Leveraging your cellar
A few weeks ago, I made a link between your mortgage and your wine collection (“Mortgage or future?”) observing that $6,000 a case for some 2005 Bordeaux futures ought to have some wine consumers wondering whether it was more important to have a roof over their heads or wines in their cellars. Now an English company has made the link between the financial foundation of your home and its wine cellar even closer.
Can your the value of your cellar pay off your mortgage? If it sounds too good to be true it probably is.
Premier Cru of England offers “investors” the opportunity to buy a collectible wine portfolio for investment purposes and then use expected growth to make principal repayments on your mortgage (more info).

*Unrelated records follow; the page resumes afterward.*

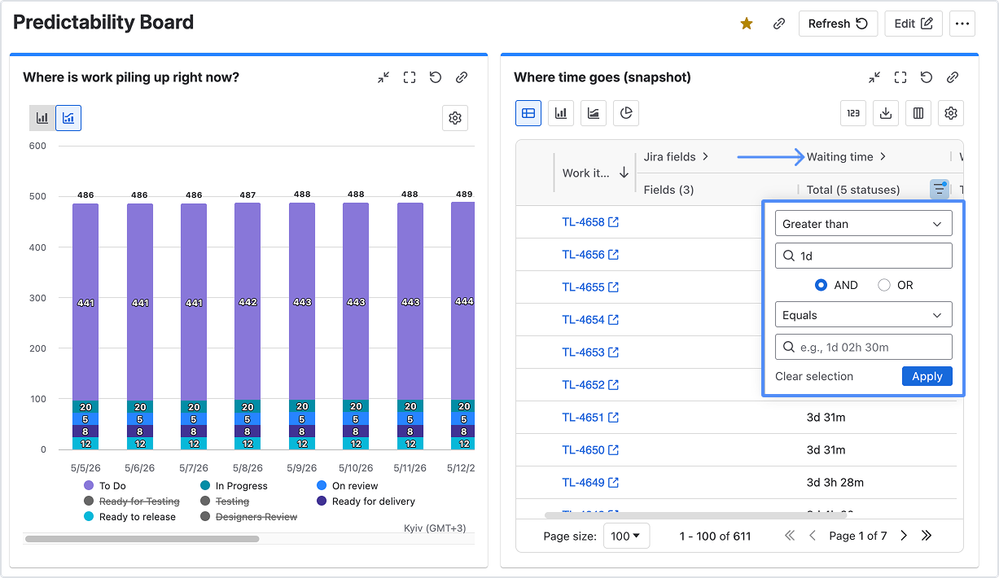
Task: Copy board link via header chain icon
Action: (779, 24)
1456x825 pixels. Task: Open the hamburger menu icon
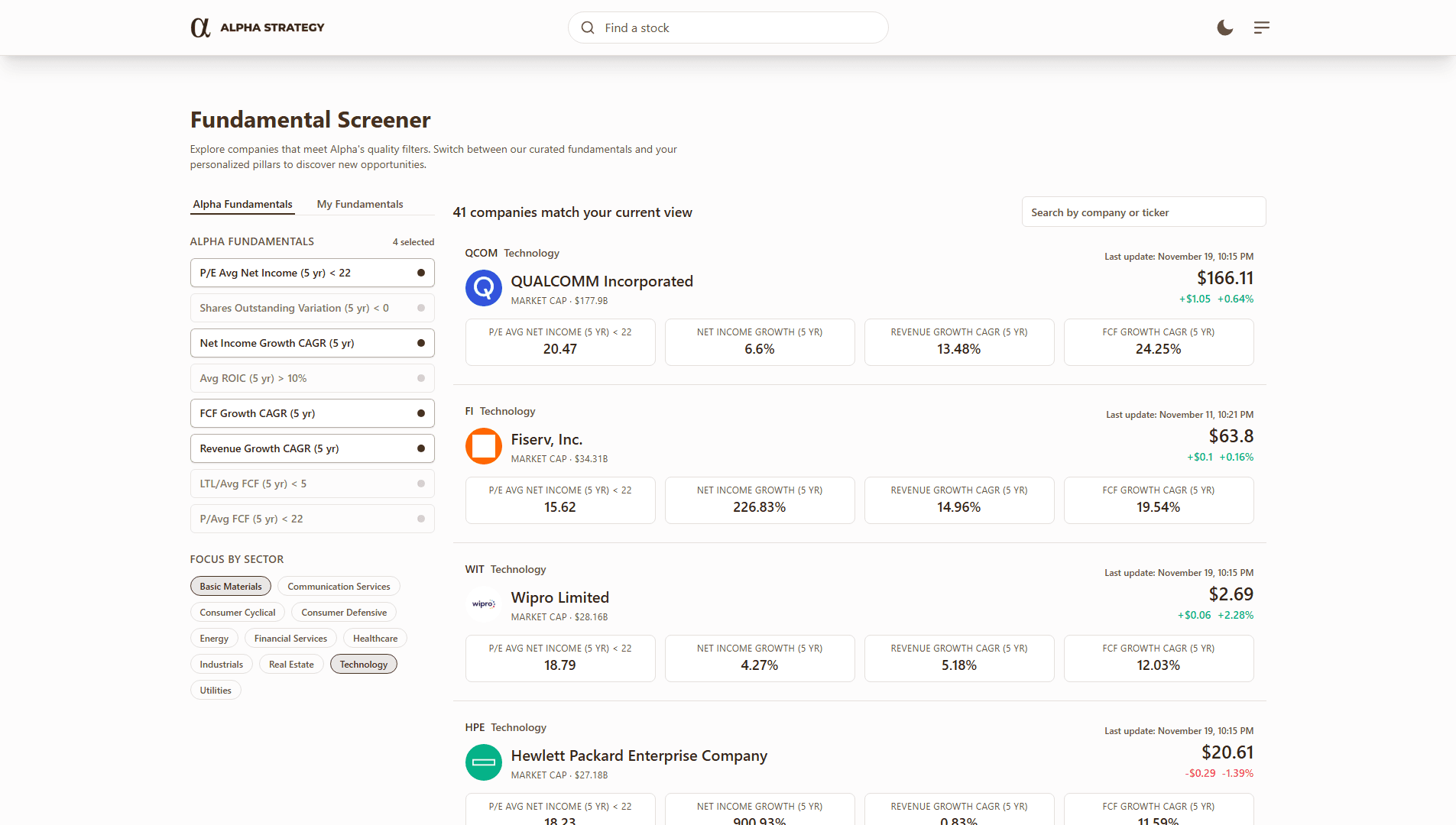tap(1261, 28)
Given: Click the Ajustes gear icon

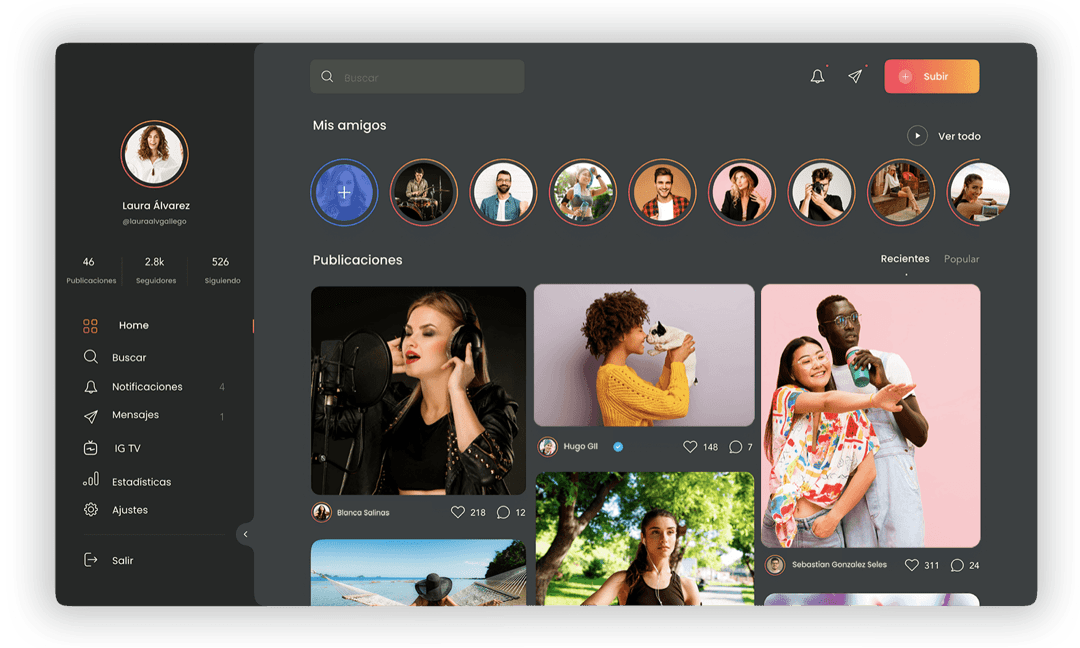Looking at the screenshot, I should click(x=91, y=509).
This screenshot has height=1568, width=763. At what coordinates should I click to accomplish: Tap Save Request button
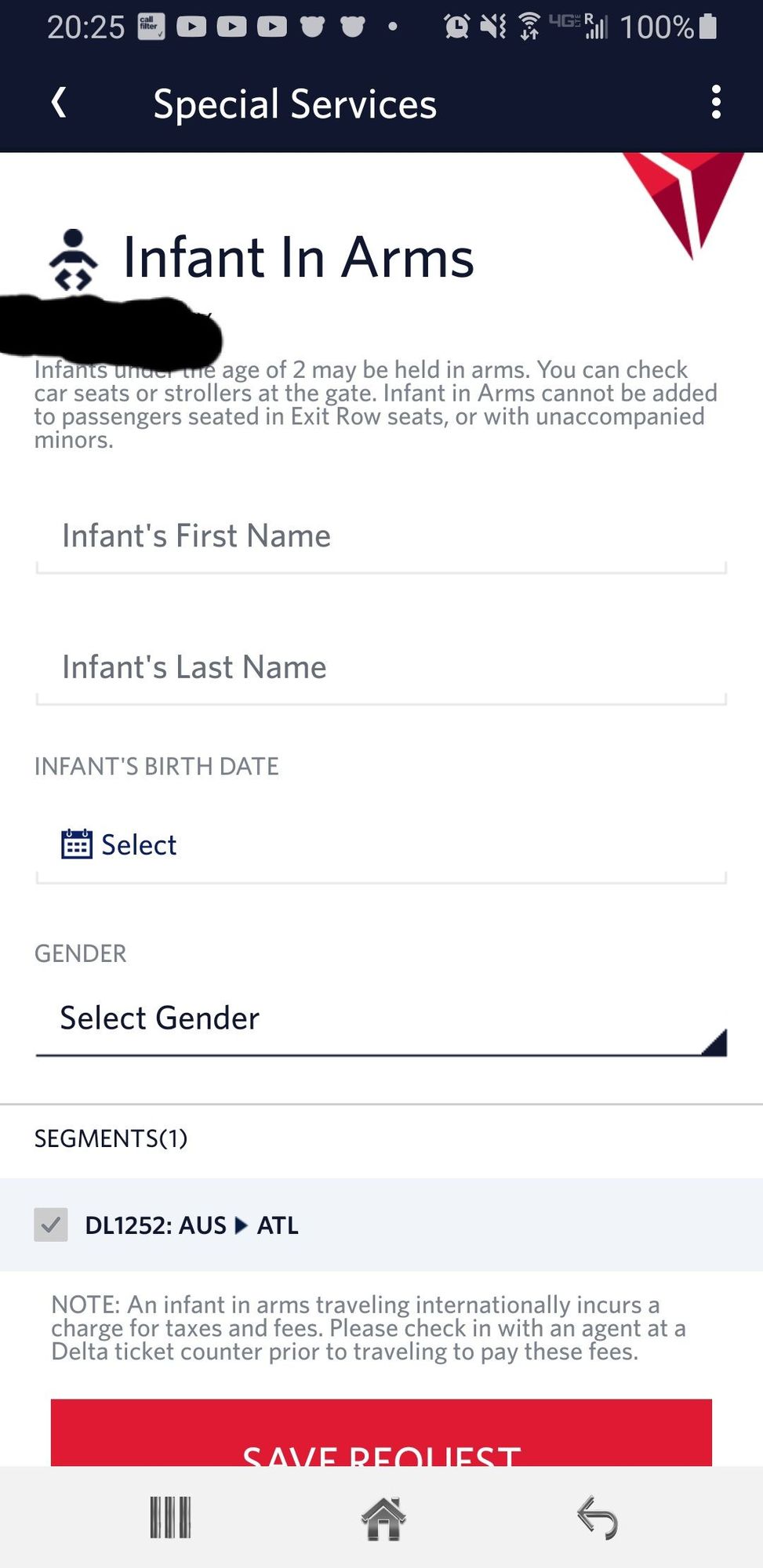[381, 1433]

Although the details are not entirely clear, it seems that Premier Cru will take money you borrow as a mortgage at 7% and invest it with the dream of paying off that mortgage. (Ironic since the interest-only mortgage they recommend has risks–and paying off the mortgage seems old-fashioned according to this NYT business section article on re-refinancing.)
I am not a registered financial adviser but I can tell you that borrowing money to make money is not always prudent. This is like buying stocks on margin–except you could supposedly drink the stocks.
Yes, you may need a loan to buy Chateau Petrus futures at $2,400 a bottle (find this wine). But if that’s what it takes for you to buy it, then I’d recommend sticking with the cru bourgeois. At least you’ll be able to drink them–and there will be no whiff of principal or interest.